Exercices:
1. Selon le texte sur Babel, quels pays Inarritu met-il en scène ?
2. Recopiez à l'identique le passage des entrées allant de leur début jusqu'à la ligne contenant « click(x=118, y=383) », cette ligne comprise.

---------- Texte fourni ----------

Babel

La démonstration de Babel, outre son origine biblique, n’est pas nouvelle, il y a longtemps qu’on observe que la multiplication des outils de communication engendre l’effet pervers de l’augmentation en parallèle de l’incommunicabilité. Pour paraphraser un célèbre philosophe, on peut dire qu’aujourd’hui, l’âme de l’homme est dans son téléphone mobile. Tous ces objets censés rapprocher, rassurer, passée la satisfaction immédiate d’avoir l’impression de contrôler les événements et les sentiments, provoquent une anxiété décuplée à moyen terme. Prenons le banal exemple d’un téléphone mobile d’un enfant, qui, acheté essentiellement pour calmer l’anxiété maternelle, provoque l’affolement quand il est hors zone, pire, suscite la convoitise des camarades de classe, etc…

Inarritu met en scène trois pays aux antipodes : le Maroc, le Mexique et le Japon. Si il présente les deux premiers comme des victimes de préjugés, de racisme et de ségrégation de la part d’autres pays, le spectre du terrorisme pour un pays musulman, le voisin américain ennemi pour le Mexique, le Japon, ivre de modernité décadente, génère ses propres maux en interne.

---------- Entrées présentées ----------

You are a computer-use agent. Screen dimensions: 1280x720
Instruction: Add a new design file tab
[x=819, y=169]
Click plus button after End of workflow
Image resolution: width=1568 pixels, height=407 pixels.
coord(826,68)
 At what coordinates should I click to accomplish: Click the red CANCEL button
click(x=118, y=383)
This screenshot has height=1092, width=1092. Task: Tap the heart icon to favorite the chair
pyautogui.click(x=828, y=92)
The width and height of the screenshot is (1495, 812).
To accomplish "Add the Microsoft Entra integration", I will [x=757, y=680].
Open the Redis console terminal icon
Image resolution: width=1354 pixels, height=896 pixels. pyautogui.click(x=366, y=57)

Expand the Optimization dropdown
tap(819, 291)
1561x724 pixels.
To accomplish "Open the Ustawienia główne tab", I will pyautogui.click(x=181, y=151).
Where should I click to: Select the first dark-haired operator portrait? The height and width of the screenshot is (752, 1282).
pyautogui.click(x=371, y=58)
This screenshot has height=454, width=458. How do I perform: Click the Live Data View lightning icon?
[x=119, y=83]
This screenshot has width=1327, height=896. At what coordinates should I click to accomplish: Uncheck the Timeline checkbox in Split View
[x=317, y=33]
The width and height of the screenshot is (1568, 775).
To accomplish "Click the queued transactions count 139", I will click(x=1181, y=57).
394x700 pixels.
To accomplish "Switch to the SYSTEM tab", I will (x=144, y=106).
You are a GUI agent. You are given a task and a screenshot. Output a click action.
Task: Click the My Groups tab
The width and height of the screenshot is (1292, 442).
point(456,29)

----------

Corrigé:
1. Le Maroc, le Mexique et le Japon.

2.
You are a computer-use agent. Screen dimensions: 1280x720
Instruction: Add a new design file tab
[x=819, y=169]
Click plus button after End of workflow
Image resolution: width=1568 pixels, height=407 pixels.
coord(826,68)
 At what coordinates should I click to accomplish: Click the red CANCEL button
click(x=118, y=383)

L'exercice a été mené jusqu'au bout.